▽

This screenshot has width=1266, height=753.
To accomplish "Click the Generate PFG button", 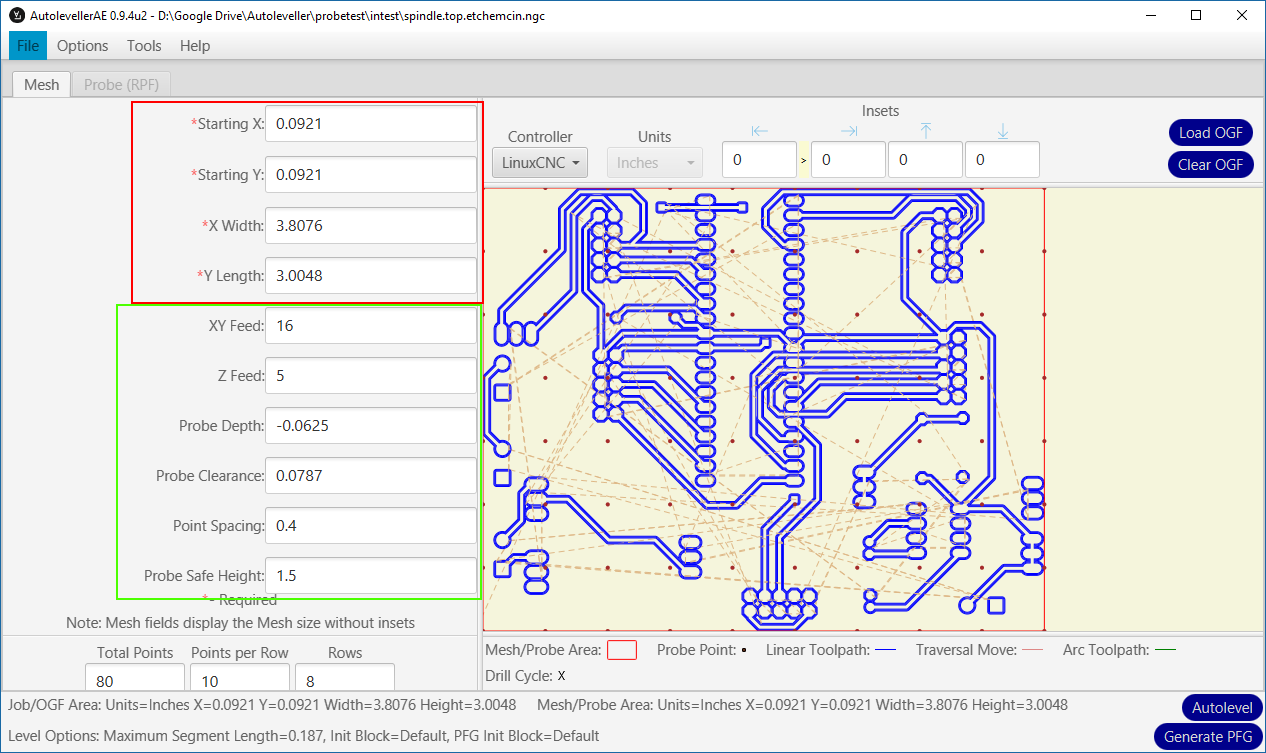I will pyautogui.click(x=1207, y=737).
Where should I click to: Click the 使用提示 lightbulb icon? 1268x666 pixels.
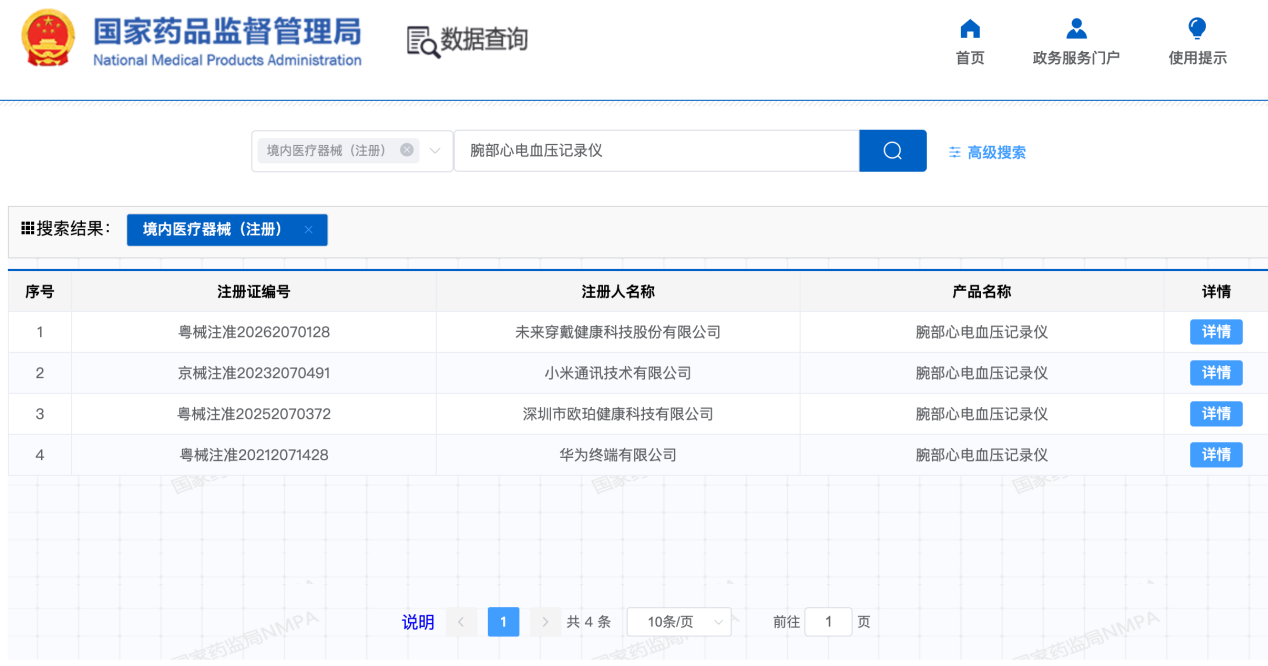click(x=1197, y=29)

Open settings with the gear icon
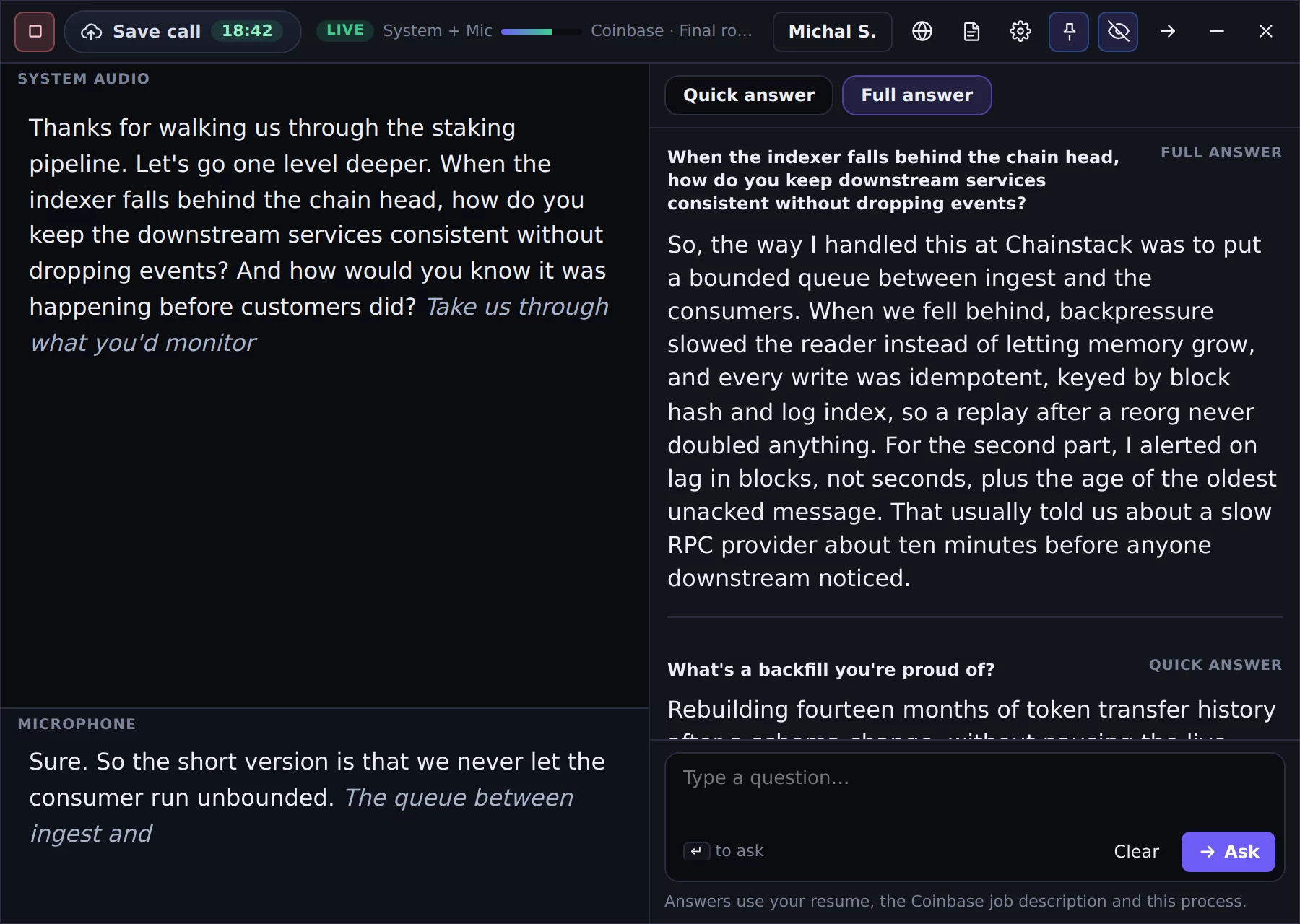coord(1020,32)
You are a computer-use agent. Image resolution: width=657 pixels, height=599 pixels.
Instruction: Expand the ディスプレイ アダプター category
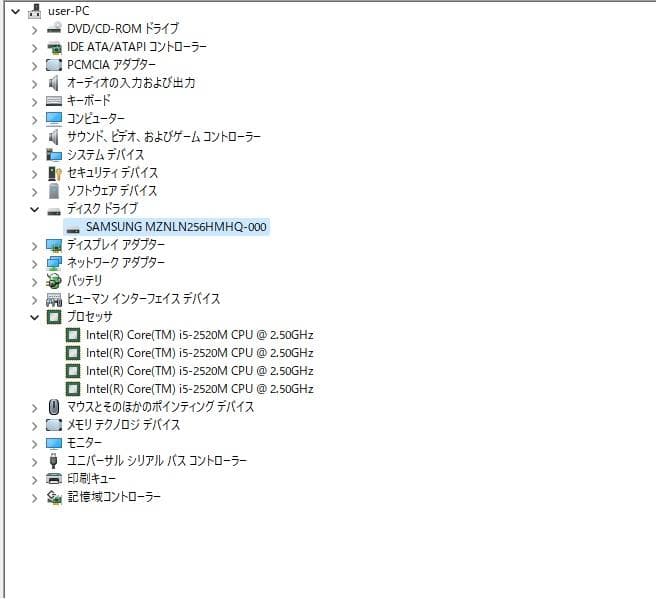[x=35, y=245]
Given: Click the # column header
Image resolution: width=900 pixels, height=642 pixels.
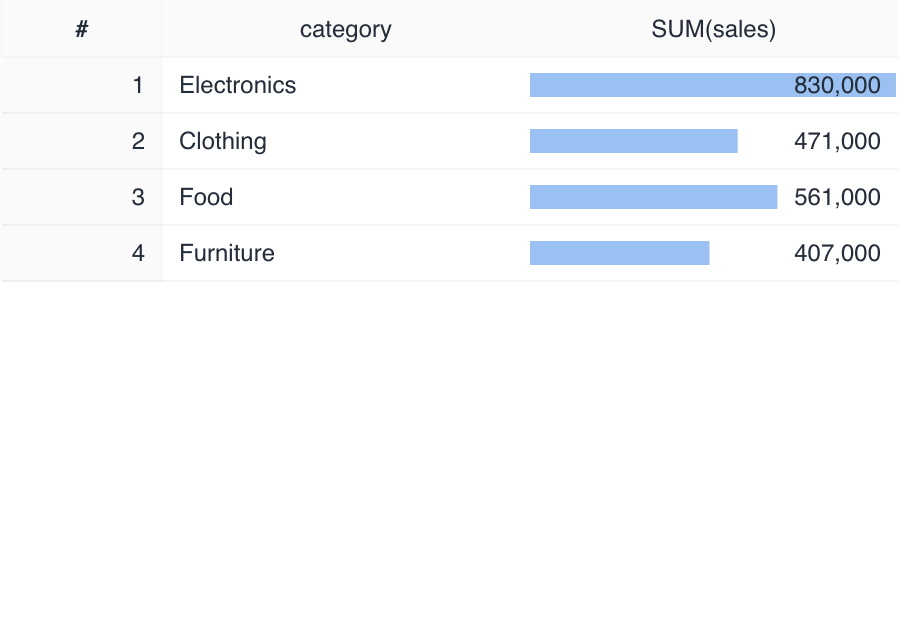Looking at the screenshot, I should [82, 30].
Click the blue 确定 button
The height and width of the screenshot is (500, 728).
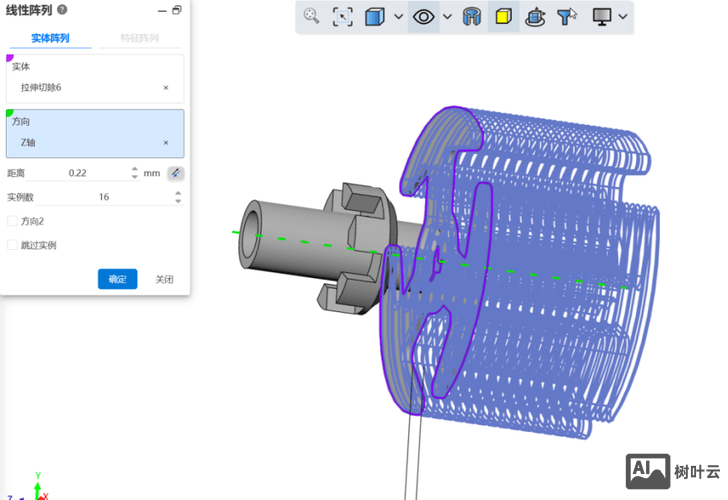click(117, 279)
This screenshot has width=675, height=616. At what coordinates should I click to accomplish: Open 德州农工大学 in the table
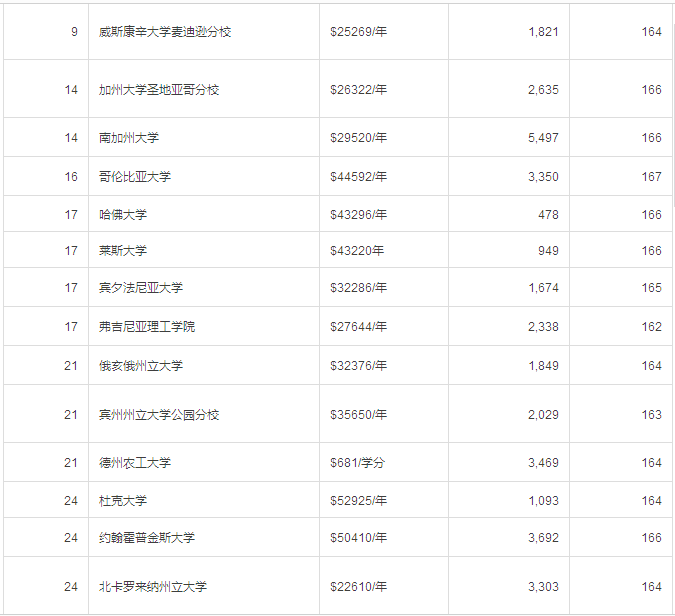pyautogui.click(x=135, y=463)
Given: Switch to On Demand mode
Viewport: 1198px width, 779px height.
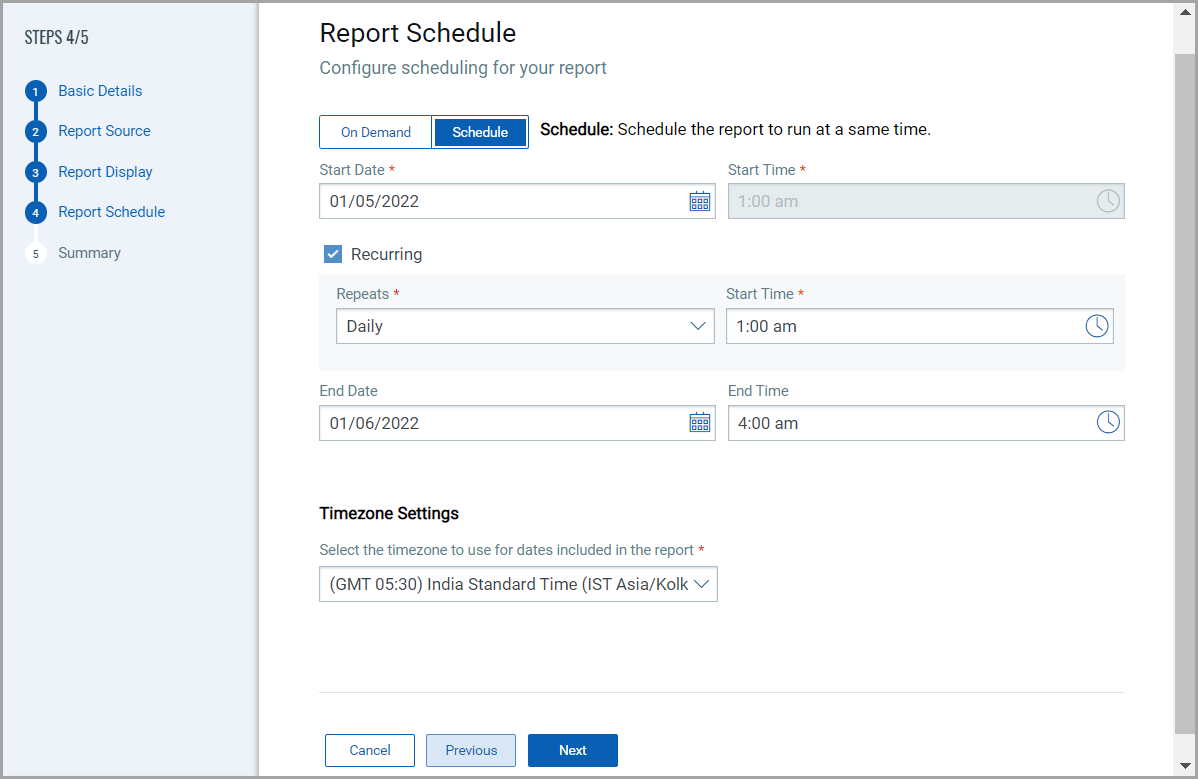Looking at the screenshot, I should click(376, 132).

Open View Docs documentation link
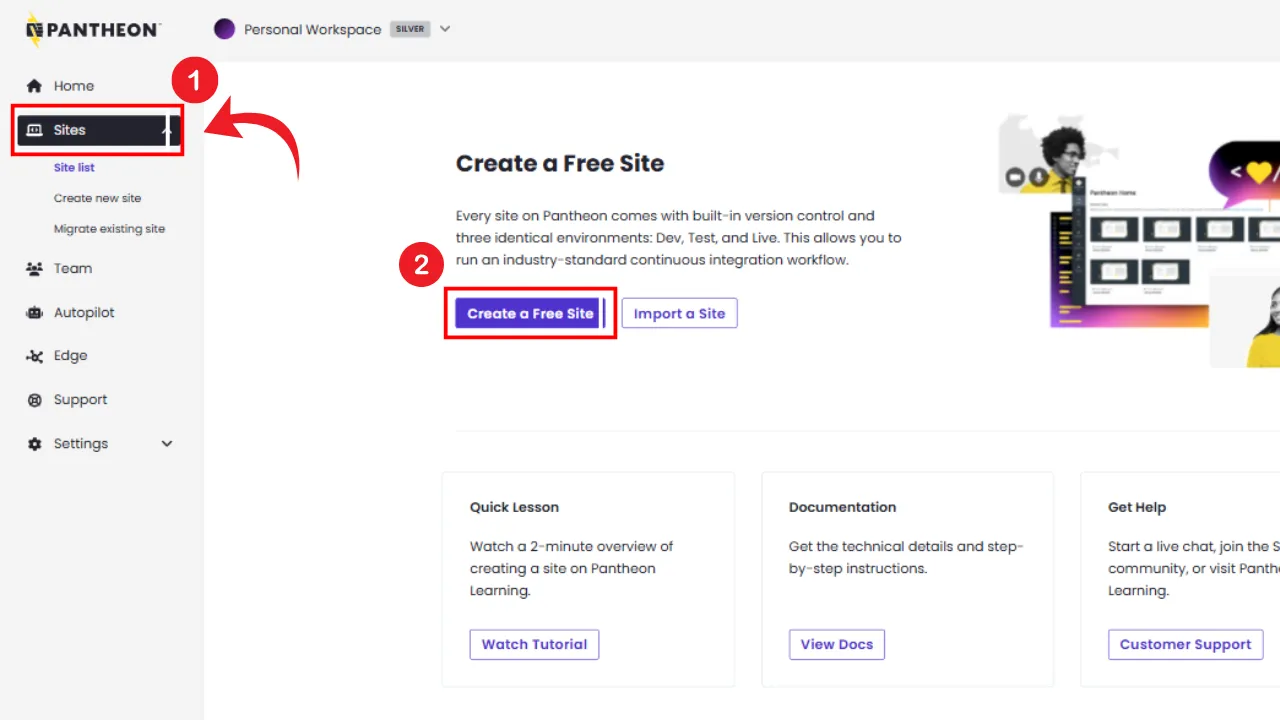[x=836, y=644]
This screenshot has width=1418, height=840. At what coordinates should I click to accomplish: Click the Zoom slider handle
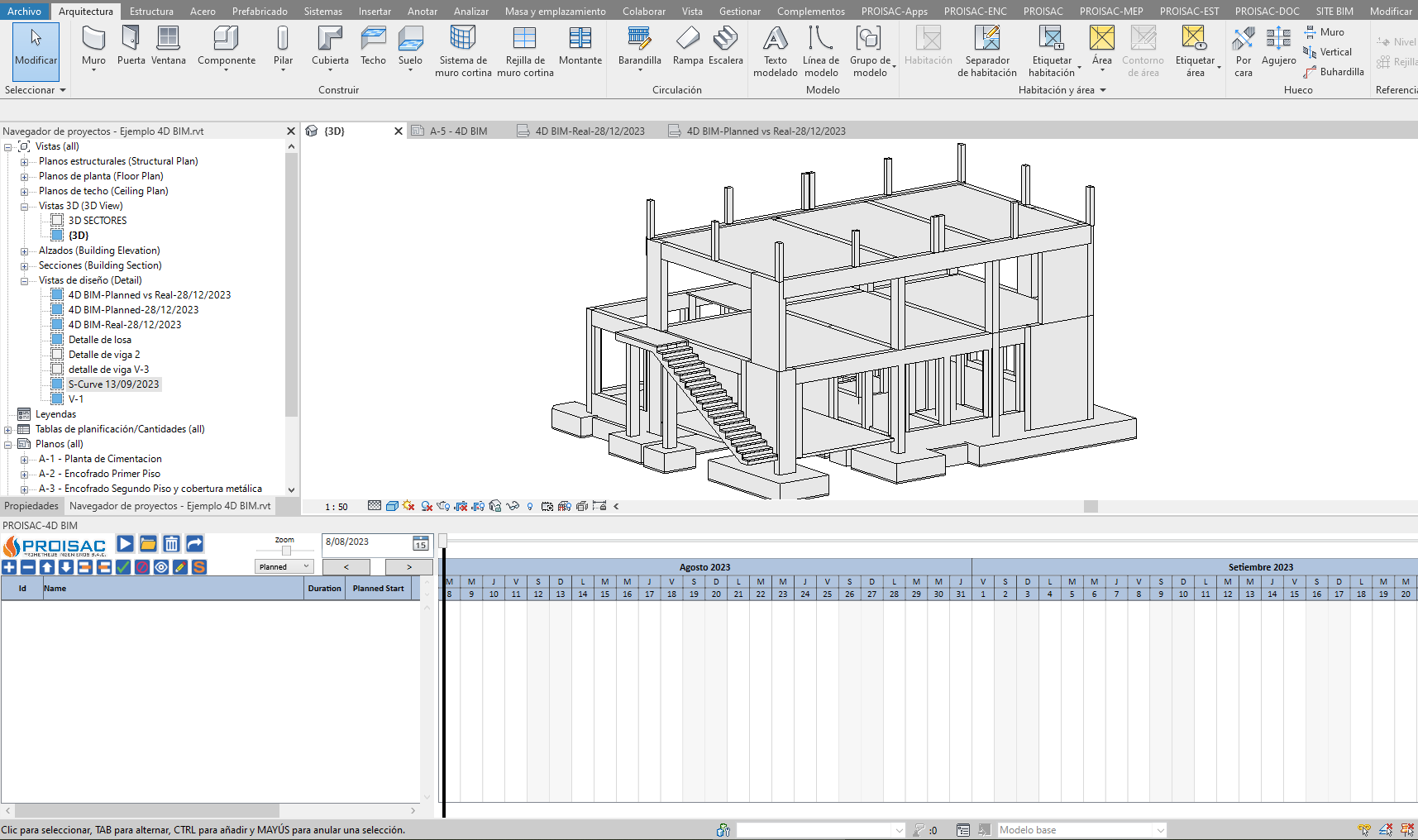[286, 551]
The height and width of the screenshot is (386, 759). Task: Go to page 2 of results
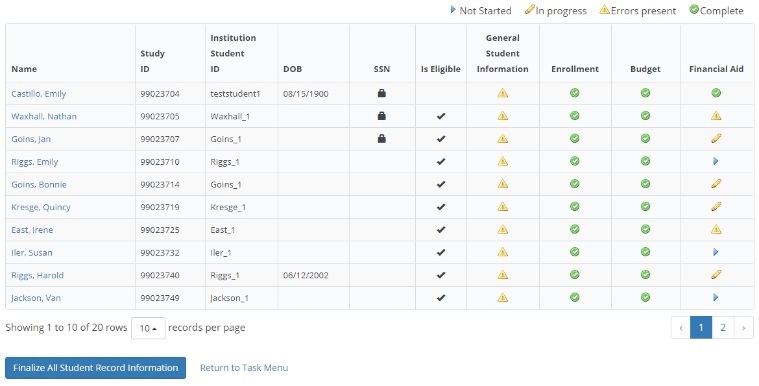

△

_Description of the task:_ Repeat exactly and only the lines from the one holding "Image resolution: width=900" through the final line of the entries; no pictures.

_Response to the task:_
Image resolution: width=900 pixels, height=642 pixels.
Looking at the screenshot, I should [82, 30].
Click the blue 确定 button
The height and width of the screenshot is (500, 728).
click(117, 279)
This screenshot has width=675, height=616. At what coordinates should I click to accomplish: Open 德州农工大学 in the table
pyautogui.click(x=135, y=463)
Given: Switch to On Demand mode
Viewport: 1198px width, 779px height.
Looking at the screenshot, I should click(376, 132).

Open View Docs documentation link
[x=836, y=644]
This screenshot has width=1418, height=840. At what coordinates should I click to accomplish: Click the Zoom slider handle
[286, 551]
The height and width of the screenshot is (386, 759). Task: Go to page 2 of results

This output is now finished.